Untitled chromogenic print, 24" x 24", edition of 5

Untitled chromogenic print, 24″ x 24″, edition of 5

A:  When I depict the Mexican and, more recently, Guatemalan figures in my pastel-on-sandpaper paintings, they are hard-edged, vibrant, and in-your-face. That’s a result of the way I work in pastel. I slowly and meticulously build up layers of pigment, blend them with my fingers, continually refine and try to find the best, most eye-popping colors. It’s a very slow process that takes months of hard work.  An aside…  One frustration I have as an artist – I am hardly unique in this – is that my audience only sees the finished piece and they look at it for perhaps ten seconds.  They rarely think about how their ten-second experience took me months to create! 

In 2002 when I began photographing these figures, I wanted to take the same subject matter and give it an entirely different treatment.  So these images are deliberately soft focus, dreamy, and mysterious. I use a medium format camera and shoot film.  I choose a narrow depth of field.  I hold gels in front of the scene to blur it and to provide unexpected areas of color.  Even as a photographer I am a colorist.

I want this work to surprise me and it does, since I don’t usually know what images I will get.  Often I don’t even look through the viewfinder as I position the camera and the gels and click the shutter.  I only know what I’ve shot after I’ve seen a contact sheet, usually the next day. 

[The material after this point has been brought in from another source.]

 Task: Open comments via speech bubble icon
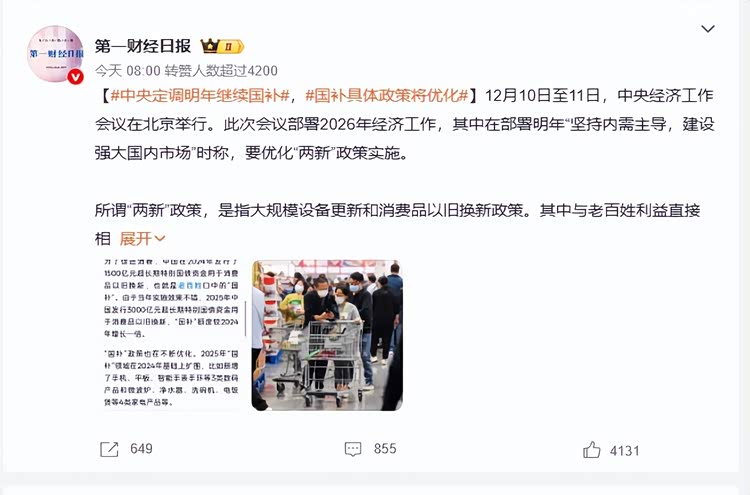[x=353, y=449]
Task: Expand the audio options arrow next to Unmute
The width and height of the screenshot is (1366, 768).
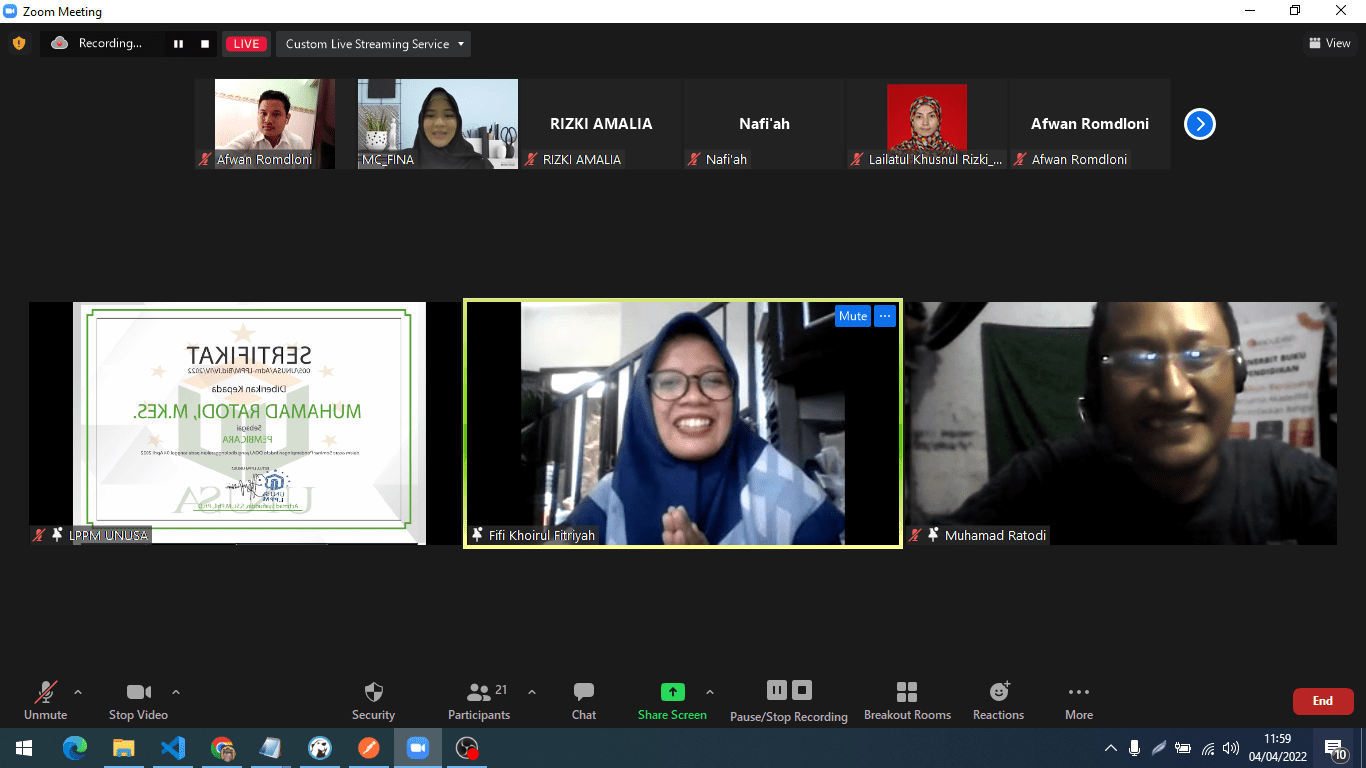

The “Gods and Monsters” series began entirely as a reaction to my pastel paintings.  The latter are extremely meticulous and labor intensive.  At a certain point in the process I know more or less what the finished painting will look like, but there are still weeks of slow, laborious detail work ahead.  So my photographic work is spontaneous, serendipitous, and provides me with much-needed instant gratification. I find it endlessly intriguing to have two diametrically opposed ways of working with the same subject.

Comments are welcome!

Q: Does your work look different to you on days when you are sad, happy, etc.?

Recent work

Recent work

A: I’m more critical on days when I am sad so that the faults, imperfections, and things I wish I had done better stand out.  Fortunately, all of my work is framed behind plexiglas so I can’t easily go back in to touch up newly-perceived faults.  It reminds me of the expression, “Always strive to improve, whenever possible.  It is ALWAYS possible!”  However, I’ve learned that re-working a painting is a bad idea.  You are no longer deeply involved in making it and the zeitgeist has changed.  The things you were concerned with are gone: some are forgotten, others are less urgent.  For most artists the work is autobiography.  Everything is personal.  When I look at a completed pastel painting, I usually remember exactly what was happening in my life as I worked on it.  Each piece is a snapshot – maybe even a time capsule, if anyone could decode it – that reflects and records a particular moment.  When I finally pronounce a piece finished and sign it, that’s it, THE END.  It’s as good as I can make it at that point in time.  I’ve incorporated everything I was thinking about, what I was reading, how I was feeling, what I valued, art exhibitions I visited, programs  that I heard on the radio or watched on television, music that I listened to, what was going on in New york, in the country, in the world, and so on.   It is still  a mystery how this heady mix finds its way into the work.  During the time that I spend on it, each particular painting teaches me everything it has to teach.  A painting requires months of looking, reacting, correcting, searching, thinking, re-thinking, revising.  Each choice is made for a reason and as an aggregate these decisions dictate what the final piece looks like.  On days when I’m sad I tend to forget that.   On happier days I remember that the framed pastel paintings that you see have an inevitability to them.  If all art is the result of one’s having gone through an experience to the end, as I believe it is, then the paintings could not, and should not, look any differently.

Comments are welcome.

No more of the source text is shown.